### [TASK]
Repeat exactly what runs from the line containing "This screenshot has height=928, width=1846." through the last line of the material below. Do not copy the pictures.

### [EXTRACTED MATERIAL]
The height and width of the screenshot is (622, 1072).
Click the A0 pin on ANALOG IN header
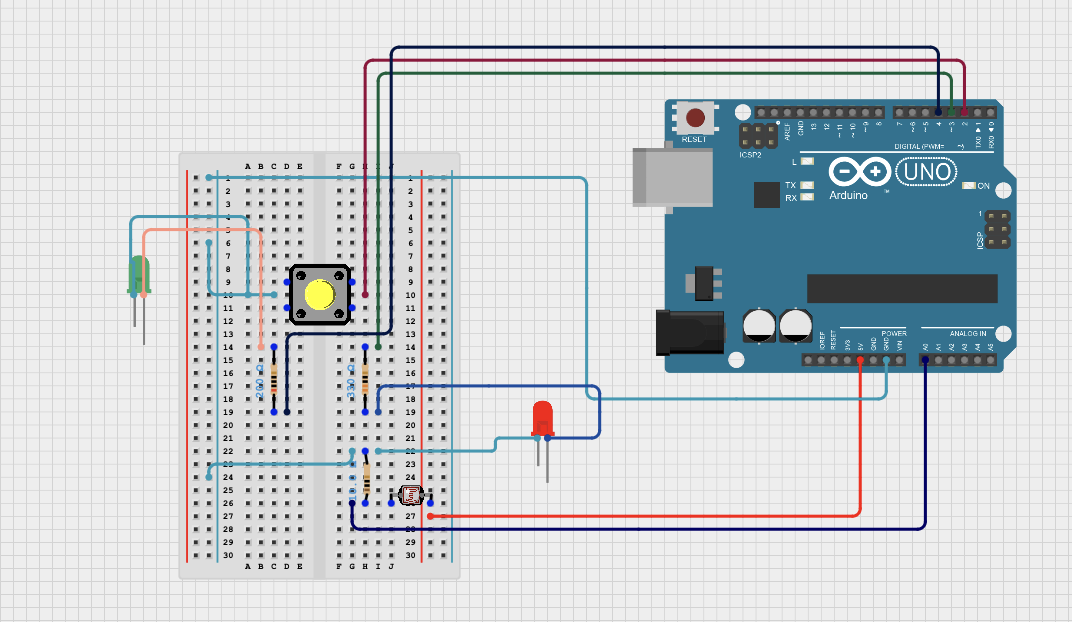[925, 360]
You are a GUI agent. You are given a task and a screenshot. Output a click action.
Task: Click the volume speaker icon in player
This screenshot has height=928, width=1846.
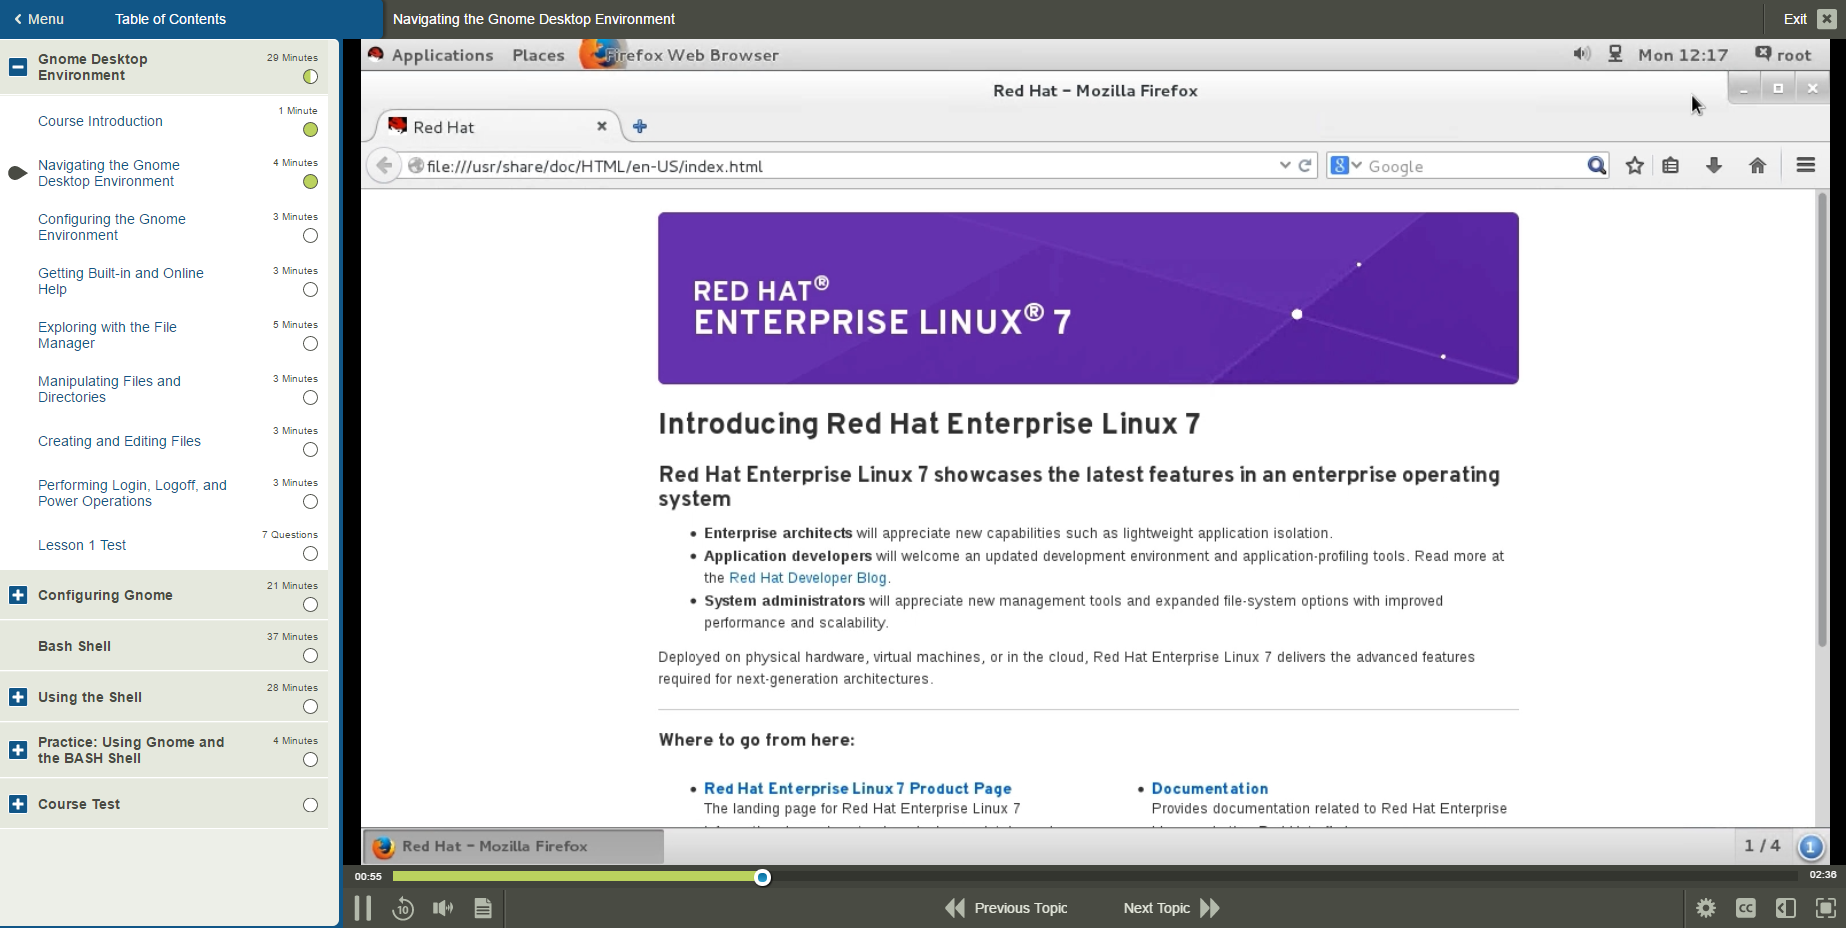coord(442,908)
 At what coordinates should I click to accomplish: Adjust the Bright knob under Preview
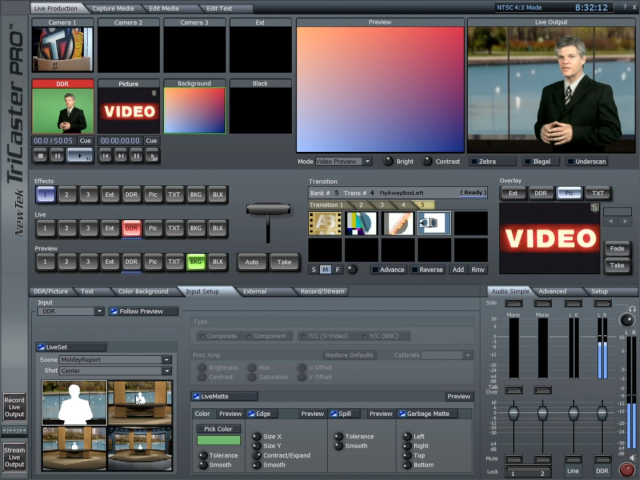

### [EXERCISE ANSWER]
This screenshot has height=928, width=1846.
coord(442,908)
 At what coordinates should I click to accomplish: Adjust the Bright knob under Preview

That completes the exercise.